Mrs Rees is wearing dangly earrings. Her hair has been cut short and coloured chestnut brown, with dashing red highlights. She is wearing an orange coat with a rainbow scarf, trousers and boots, and she carries a hessian bag embroidered with flowers. She looks about twenty years younger than she looked the last time Fen saw her.
She looks less broken.
And Fen realizes that, although she has always thought of Mrs Rees as elderly, it was grief that was distorting her. In truth, the woman is in her prime.
‘Hello, Fen,’ she says.
‘Hello, Mrs Rees,’ says Fen. She glances at Vincent.
They have worked together for so long now that there
is telepathy between them.
Vincent looks at his watch, coughs and says: ‘Would you hold the fort for half an hour, Fen?’ She nods and he disappears out of the shop, turning the OPEN sign to CLOSED on the way out.
There is a pause, then: ‘I was coming to Bath on business,’ says Mrs Rees. ‘I thought, while I was here, I’d come and see you. Your sister told me where I’d find you.’
Fen doesn’t know what to say. She thinks it would be impolite to comment on Mrs Rees’s appearance; it would imply there was something wrong with it before. Instead she asks: ‘Would you like a cup of coffee?’
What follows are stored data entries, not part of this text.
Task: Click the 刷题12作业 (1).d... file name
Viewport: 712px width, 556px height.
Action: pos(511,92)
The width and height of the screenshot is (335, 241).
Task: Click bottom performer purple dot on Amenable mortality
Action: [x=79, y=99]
‘No, no. I didn’t come to put you to any trouble.’
‘It’s no trouble. There’s a secret kitchen behind that door.’
The older woman smiles and shakes her head.
‘No, really, Fen. I’m all right. I have a meeting in half an hour and I’m sure I’ll be plied with sandwiches, or paninis, or whatever.’
Fen bites her lip. She would like to ask about the meeting, but doesn’t know if she should.
Mrs Rees, the new, more vibrant Mrs Rees, takes a breath and says: ‘A lot of things have changed since you came to see me, Fen. I’ve been thinking about you every day. I have been praying. I asked God to show me the right thing to do and He told me to come and see you.’
Fen smiles as if she understands.
‘I’m not saying this to hurt you but, for quite a while after you came, I struggled not to hate you for what you had done. Then I realized that you were the answer to my prayers.’
‘Please …’
‘It can’t have been easy for you to come to my house and tell me what you did.’
‘I should have come sooner,’ says Fen. ‘I should have told the truth straight away.’
‘But I’ve been thinking about this,’ says Mrs Rees. ‘Deborah is a very strong woman; you and I both know that. When she’s made her mind up about something, she is an unstoppable force. And you, Fen, you must have been so frightened. You’d made promises to Joe and Tomas too. It would have been difficult for anyone to know what was the right thing to do at the time. Your loyalty – your responsibility – was to your family. When I put myself in your shoes, with God’s help I could understand.’